天一凉,柜子最底下那只铜炉子就该拿出来了。
装它有讲究。灶膛里扒出还红着的炭,装进炉膛,上头盖一层膛灰,压实,再扣上盖。盖上镂着眼,热气从那些眼里一丝一丝透出来。这么装,不冒烟,不烫手,能暖一整夜。
掀开盖看一眼,里头是一层灰。火在灰底下。
丁酉,说的就是这只炉子。
丁是火,是人捧得住的那一种,灶里的,灯里的,握在手心里的。酉是八月,风开始换味道的月份,也是金:凉的,亮的,干净的那类东西。一点火,装在一件金器里。
一样东西好在哪儿、差在哪儿,你扫一眼就知道。让你说,你未必说得清,可你就是知道。别人挑东西看牌子看价钱,你看的是那样东西本身:这块布摸上去是什么手感,这只杯子端起来压不压手,这一句话写得实不实。你很少看走眼。

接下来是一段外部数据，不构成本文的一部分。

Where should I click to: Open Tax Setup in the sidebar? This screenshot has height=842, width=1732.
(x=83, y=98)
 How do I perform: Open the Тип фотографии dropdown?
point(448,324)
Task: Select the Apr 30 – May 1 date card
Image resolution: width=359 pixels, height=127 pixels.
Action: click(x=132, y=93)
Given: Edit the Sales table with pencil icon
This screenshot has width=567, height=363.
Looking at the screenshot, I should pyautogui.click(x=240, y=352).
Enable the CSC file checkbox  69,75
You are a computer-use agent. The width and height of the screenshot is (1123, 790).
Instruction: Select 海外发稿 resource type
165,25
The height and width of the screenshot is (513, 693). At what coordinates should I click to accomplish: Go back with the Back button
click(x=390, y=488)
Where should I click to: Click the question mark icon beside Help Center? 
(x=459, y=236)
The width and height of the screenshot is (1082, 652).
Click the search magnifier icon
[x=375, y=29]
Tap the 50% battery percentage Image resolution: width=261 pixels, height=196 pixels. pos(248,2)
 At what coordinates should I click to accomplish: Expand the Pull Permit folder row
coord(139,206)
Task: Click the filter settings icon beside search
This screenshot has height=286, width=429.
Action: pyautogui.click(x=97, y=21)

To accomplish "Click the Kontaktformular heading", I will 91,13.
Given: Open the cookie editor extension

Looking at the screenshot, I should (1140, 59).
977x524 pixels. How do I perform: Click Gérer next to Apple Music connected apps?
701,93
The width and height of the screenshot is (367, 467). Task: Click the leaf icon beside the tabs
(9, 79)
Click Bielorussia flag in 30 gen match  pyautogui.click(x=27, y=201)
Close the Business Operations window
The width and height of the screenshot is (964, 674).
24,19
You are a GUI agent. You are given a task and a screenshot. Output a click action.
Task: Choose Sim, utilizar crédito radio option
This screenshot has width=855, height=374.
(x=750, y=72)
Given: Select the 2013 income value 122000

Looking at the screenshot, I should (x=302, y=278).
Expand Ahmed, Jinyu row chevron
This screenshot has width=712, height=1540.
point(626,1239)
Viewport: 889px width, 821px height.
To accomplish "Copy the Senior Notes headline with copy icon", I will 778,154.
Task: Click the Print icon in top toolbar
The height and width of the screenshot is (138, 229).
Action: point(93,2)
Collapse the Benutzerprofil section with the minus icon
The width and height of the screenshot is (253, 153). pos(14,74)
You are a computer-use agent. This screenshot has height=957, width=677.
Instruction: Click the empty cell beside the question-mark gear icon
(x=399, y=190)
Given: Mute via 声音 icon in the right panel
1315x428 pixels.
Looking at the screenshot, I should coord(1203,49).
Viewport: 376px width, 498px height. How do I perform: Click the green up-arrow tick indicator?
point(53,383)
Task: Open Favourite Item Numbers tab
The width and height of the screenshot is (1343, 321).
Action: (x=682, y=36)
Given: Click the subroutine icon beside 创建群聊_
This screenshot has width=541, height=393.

所以你送出去的东西,回回不落空。不是挑贵的,是挑对的。那人拿在手里会愣一下:这样东西他自己找了半年没找着,你怎么就找着了。
只是东西递出去的时候,你一定得垫一句。
「顺路买的。」
「本来就多了一份。」
「不值什么,你别放在心上。」
帮人办事也一样。跑了两趟,托了两个人,末了你说:反正我也要去那边。
这句话不是随口垫的。你在心里过了一遍,挑了最轻的那一句,才把东西递出去。
你怕的是让人看出你有多在乎。你比他在乎得多,这件事一旦露出来,在你看来就不体面了,像凑得太近,像开口讨什么。所以你先给它盖一层灰,压实,再递过去。人接过去只觉得暖,烫不着手,也闻不见烟。
也有没压住的时候。
有那么一回,你替一个人急了。你打了一通本来轮不到你打的电话,说了比平常多一倍的话,声音也高了。事情后来办成了。
可你回想起来,脸上一阵一阵发烧。你不是后悔管了那件事,你是受不了自己那副样子,急成那样,谁都看得出来。往后再遇上这样的事,你还是办,只是话更少,动作更轻,垫话垫得更严实。
夜深了,屋里静下来,炉子还温着。你捧着它,心里问:
我这么上心,怎么倒像是我最不在乎的那一个。
写丁火的那些话,你翻过。它们说这火柔,说它内里透亮,说它到了秋冬也不会熄。你都承认,也都记下了。
管用的那句话,不在丁火这一页。
《滴天髓》里有一段写辛金。辛金就是酉这个字底下的东西,那块凉的、亮的金子。写到末尾,落下两句:
热则喜母,寒则喜丁。
它热的时候,要的是能替它挡火的土。它冷的时候,指名要丁。
后人在这句底下作过注。原注说:生于隆冬而得丁火,则能敌寒而养之。任铁樵往下又说了一句:生于冬而水旺,有丁火则温水而养金。
你怕的是烧。金子挨上明火会怎么样,你清楚:变形,发黑,那身光泽就没了。
可你手里这只炉子,装了多少年的火。铜还是好的。
里头那点火没烧它,是暖着它。
书上用的字是温。温水养金。你会的本来就是这个。
书上还带了个条件:得是它冷的时候。热天里它要的是土,不是你,你也没上赶着。什么时候该退开,什么时候不必开口,你一向拿得准。
那层灰也没有错。不盖灰,炭见风就旺,烧得急,冒烟,烫手,一个时辰就完了。盖上灰,压实,它能暖一整夜。
只是你盖了太多年,一层压一层,压到后来,你自己掀开盖看一眼,也当那底下是灰。
掀掉一层就行,不用全掀。
下回递东西的时候,把垫的话省了。「顺路」不说,「多的一份」不说,「不值什么」也不说。就一句:我给你带的。
说完那一两秒,你会想再找句话把它盖回去。别找。
天再凉些,炉子就得天天带在身上了。你把它递过去,那人两只手捧住,说:真暖。
这一回你别接「顺路而已」。
它捧在手里是暖的。可它不只是暖,是烧着的。